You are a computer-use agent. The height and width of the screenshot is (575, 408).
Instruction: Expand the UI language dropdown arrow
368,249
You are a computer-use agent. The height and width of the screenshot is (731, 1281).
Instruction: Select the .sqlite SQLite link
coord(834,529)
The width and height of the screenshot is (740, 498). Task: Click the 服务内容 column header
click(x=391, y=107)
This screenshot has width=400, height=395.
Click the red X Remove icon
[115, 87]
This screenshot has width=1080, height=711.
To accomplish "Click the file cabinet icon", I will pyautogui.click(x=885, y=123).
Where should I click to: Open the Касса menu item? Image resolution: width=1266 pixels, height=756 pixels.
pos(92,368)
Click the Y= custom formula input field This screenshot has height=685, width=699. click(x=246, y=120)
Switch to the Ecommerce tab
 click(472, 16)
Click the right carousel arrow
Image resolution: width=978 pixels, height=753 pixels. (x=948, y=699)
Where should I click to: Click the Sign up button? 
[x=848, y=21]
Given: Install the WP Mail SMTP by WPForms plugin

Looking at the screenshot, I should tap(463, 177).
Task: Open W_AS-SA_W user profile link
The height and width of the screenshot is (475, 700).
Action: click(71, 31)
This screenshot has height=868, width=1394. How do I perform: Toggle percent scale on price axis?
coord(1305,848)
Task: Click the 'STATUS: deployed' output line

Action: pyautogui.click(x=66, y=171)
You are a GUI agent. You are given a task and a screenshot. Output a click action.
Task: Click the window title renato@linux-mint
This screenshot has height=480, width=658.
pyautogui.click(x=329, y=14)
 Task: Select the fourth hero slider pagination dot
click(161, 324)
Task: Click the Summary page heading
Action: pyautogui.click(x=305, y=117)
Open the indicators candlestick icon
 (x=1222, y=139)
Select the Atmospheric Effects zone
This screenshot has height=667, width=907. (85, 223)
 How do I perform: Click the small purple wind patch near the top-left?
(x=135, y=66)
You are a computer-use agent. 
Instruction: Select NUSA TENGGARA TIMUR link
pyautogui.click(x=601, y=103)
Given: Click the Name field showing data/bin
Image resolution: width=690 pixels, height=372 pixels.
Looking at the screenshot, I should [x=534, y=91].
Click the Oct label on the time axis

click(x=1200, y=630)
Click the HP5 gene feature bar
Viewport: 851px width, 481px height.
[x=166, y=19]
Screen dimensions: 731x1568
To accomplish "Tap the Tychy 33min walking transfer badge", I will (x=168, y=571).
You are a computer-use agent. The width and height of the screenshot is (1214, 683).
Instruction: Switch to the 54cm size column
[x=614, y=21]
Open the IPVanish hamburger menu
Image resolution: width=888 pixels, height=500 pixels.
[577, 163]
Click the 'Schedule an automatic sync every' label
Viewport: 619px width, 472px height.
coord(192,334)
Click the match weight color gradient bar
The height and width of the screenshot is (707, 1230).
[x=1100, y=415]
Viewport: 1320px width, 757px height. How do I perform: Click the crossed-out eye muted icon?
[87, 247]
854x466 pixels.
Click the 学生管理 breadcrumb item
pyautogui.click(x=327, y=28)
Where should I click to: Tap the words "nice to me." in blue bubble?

•••

EXERCISE REQUIREMENTS:
All lines above from the one holding "Where should I click to: Click" to the one holding "Given: Click the Name field showing data/bin", inclusive, are to be copied exactly; no other line is wanted.

REPLY TO THE EXERCISE:
Where should I click to: Click the Sign up button? 
[x=848, y=21]
Given: Install the WP Mail SMTP by WPForms plugin

Looking at the screenshot, I should tap(463, 177).
Task: Open W_AS-SA_W user profile link
The height and width of the screenshot is (475, 700).
Action: click(71, 31)
This screenshot has height=868, width=1394. How do I perform: Toggle percent scale on price axis?
coord(1305,848)
Task: Click the 'STATUS: deployed' output line

Action: pyautogui.click(x=66, y=171)
You are a GUI agent. You are given a task and a screenshot. Output a click action.
Task: Click the window title renato@linux-mint
This screenshot has height=480, width=658.
pyautogui.click(x=329, y=14)
 Task: Select the fourth hero slider pagination dot
click(161, 324)
Task: Click the Summary page heading
Action: pyautogui.click(x=305, y=117)
Open the indicators candlestick icon
 (x=1222, y=139)
Select the Atmospheric Effects zone
This screenshot has height=667, width=907. (85, 223)
 How do I perform: Click the small purple wind patch near the top-left?
(x=135, y=66)
You are a computer-use agent. 
Instruction: Select NUSA TENGGARA TIMUR link
pyautogui.click(x=601, y=103)
Given: Click the Name field showing data/bin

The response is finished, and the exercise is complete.